SUBMITTING THE CASE TO THE JURY
In just a few moments you will be taken to the jury room by the bailiff. The first thing you should do is choose a foreperson who will preside over your deliberations. The foreperson should see to it that your discussions are carried on in an organized way and that everyone has a fair chance to be heard. It is also the foreperson's job to sign and date the verdict form when all of you have agreed on a verdict, and to bring the verdict form back to the courtroom when you return.

During deliberations, jurors must communicate about the case only with one another and only when all jurors are present in the jury room. You are not to communicate with any person outside the jury about this case. Until you have reached a verdict, you must not talk about this case in person or through the telephone, writing, or electronic communication, such as a blog, twitter, e-mail, text message, or any other means. Do not contact anyone to assist you during deliberations. These communications rules apply until I discharge you at the end of the case. If you become aware of any violation of these instructions or any other instruction I have given in this case, you must tell me by giving a note to the bailiff.

If you need to communicate with me, send a note though the bailiff, signed by the foreperson. If you have questions, I will talk with the attorneys before I answer, so it may take some time. You may continue your deliberations while you wait for my answer. I will answer any questions, if I can, in writing or orally here in open court.
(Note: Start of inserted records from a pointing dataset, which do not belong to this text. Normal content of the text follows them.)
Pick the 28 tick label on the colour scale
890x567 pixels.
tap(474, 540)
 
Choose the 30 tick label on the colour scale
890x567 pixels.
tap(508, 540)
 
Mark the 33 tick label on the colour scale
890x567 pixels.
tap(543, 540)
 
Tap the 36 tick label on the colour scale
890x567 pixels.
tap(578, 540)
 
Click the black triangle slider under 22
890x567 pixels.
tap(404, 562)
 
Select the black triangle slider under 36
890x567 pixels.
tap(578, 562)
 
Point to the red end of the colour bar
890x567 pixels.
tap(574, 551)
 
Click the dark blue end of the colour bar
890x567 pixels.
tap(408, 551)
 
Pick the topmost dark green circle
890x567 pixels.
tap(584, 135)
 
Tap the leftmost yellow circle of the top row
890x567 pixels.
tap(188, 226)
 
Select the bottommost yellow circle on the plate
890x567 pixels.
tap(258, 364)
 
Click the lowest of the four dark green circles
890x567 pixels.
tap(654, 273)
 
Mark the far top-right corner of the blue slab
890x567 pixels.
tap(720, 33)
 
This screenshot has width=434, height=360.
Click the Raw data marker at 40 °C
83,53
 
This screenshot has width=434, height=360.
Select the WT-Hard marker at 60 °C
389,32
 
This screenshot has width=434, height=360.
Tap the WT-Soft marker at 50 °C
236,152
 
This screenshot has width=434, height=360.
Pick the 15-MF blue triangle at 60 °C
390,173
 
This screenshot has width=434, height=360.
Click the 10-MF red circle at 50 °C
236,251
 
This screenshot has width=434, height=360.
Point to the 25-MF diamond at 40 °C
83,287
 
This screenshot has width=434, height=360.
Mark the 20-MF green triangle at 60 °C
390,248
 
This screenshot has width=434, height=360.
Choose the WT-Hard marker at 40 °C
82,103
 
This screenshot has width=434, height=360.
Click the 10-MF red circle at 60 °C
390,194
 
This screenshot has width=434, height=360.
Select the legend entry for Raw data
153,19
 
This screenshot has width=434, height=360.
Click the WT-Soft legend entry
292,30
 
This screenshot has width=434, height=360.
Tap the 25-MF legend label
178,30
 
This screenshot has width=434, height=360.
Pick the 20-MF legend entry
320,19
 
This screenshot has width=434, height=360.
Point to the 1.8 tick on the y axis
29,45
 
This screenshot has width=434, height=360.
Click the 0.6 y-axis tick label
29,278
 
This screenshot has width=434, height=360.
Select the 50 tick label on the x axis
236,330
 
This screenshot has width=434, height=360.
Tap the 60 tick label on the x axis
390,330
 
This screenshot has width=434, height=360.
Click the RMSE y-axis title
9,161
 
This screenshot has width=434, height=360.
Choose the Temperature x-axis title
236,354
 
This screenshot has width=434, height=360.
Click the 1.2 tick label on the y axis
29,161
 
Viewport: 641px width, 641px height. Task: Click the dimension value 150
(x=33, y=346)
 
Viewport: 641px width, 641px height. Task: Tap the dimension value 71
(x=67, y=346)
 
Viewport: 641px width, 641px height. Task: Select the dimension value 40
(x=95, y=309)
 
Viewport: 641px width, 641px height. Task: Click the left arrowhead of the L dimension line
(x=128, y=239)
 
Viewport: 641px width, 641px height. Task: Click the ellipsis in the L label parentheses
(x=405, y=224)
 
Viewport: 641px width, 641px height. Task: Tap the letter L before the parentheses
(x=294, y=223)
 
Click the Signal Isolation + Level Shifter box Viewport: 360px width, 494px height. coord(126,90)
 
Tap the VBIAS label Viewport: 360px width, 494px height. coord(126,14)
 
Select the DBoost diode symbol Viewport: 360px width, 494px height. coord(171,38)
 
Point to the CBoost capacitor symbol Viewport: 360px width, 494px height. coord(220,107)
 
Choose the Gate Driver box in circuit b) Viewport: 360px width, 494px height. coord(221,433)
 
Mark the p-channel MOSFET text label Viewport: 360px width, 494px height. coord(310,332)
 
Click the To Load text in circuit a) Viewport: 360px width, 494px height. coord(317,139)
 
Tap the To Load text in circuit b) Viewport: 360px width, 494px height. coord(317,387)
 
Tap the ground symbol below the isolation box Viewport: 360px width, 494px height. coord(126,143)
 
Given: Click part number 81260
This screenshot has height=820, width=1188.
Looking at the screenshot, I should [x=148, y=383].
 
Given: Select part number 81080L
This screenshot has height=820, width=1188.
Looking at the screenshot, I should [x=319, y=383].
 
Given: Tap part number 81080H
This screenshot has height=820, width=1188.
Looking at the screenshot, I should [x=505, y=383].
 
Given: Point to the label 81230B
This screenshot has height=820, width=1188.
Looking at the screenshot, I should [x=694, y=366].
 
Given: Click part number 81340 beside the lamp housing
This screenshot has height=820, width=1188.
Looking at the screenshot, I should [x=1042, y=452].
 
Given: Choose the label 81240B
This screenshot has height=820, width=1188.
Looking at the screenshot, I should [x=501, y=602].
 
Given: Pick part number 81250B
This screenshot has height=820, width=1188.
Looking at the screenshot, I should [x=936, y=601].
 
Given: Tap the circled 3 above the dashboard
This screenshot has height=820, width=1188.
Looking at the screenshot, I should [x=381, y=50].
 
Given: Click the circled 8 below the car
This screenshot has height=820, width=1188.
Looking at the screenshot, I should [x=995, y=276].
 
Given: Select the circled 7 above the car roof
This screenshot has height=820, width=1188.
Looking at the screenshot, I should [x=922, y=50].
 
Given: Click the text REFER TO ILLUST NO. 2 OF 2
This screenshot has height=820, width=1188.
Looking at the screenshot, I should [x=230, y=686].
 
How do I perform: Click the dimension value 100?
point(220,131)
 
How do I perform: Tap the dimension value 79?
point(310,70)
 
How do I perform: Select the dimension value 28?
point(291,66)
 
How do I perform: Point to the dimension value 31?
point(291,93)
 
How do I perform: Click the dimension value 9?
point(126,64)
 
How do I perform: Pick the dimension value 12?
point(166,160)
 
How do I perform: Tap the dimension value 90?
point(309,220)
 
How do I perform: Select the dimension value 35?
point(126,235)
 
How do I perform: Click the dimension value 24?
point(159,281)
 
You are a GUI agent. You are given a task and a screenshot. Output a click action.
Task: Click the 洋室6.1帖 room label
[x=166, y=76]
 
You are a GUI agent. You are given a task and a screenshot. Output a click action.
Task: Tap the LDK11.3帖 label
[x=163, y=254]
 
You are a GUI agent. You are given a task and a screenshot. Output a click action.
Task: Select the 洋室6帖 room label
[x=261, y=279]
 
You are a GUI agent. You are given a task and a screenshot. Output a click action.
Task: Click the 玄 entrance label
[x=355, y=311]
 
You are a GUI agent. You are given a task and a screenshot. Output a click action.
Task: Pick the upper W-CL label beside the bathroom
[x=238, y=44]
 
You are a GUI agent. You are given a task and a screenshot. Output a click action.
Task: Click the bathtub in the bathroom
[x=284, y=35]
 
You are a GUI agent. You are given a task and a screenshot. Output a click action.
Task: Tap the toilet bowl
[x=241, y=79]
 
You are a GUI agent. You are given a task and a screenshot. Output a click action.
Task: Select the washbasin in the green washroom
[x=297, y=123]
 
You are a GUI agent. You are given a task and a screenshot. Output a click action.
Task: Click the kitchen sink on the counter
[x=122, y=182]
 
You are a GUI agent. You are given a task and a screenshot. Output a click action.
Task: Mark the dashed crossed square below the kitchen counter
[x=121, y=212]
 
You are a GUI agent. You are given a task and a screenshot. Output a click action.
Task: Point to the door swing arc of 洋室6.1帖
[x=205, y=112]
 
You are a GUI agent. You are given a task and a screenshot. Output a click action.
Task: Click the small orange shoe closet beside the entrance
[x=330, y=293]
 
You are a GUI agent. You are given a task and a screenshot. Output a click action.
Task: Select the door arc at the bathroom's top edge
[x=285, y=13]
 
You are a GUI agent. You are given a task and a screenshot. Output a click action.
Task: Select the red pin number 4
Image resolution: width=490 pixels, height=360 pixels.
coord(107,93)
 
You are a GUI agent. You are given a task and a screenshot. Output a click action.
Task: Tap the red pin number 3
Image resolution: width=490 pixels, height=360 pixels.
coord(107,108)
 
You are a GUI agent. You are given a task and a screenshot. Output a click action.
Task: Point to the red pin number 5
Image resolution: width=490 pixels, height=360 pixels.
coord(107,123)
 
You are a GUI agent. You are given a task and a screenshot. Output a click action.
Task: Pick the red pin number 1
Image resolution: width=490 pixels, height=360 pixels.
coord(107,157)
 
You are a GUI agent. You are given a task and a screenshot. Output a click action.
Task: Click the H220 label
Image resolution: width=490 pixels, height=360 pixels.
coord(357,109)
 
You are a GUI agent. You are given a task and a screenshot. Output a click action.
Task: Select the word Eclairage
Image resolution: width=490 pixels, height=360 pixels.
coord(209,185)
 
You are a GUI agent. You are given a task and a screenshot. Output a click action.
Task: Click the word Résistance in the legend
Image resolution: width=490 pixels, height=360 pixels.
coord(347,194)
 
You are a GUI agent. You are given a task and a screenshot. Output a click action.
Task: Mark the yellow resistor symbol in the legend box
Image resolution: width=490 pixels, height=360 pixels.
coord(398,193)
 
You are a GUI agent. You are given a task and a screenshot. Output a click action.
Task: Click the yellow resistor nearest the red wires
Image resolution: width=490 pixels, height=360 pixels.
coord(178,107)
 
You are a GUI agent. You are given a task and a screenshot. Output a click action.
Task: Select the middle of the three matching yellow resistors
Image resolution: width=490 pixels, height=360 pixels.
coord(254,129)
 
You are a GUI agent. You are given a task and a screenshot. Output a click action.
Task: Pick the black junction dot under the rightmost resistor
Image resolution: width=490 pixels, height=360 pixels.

Your verdict finding George Zimmerman either guilty or not guilty must be unanimous. The verdict must be the verdict of each juror, as well as of the jury as a whole.

During the trial, items were received into evidence as exhibits. You may examine whatever exhibits you think will help you in your deliberations. These exhibits will be sent into the jury room with you when you begin to deliberate.

In closing, let me remind you that it is important that you follow the law spelled out in these instructions in deciding your verdict. There are no other laws that apply to this case.

Even if you do not like the laws that must be applied, you must use them. For two centuries we have lived by the Constitution and the law. No juror has the right to violate rules we all share.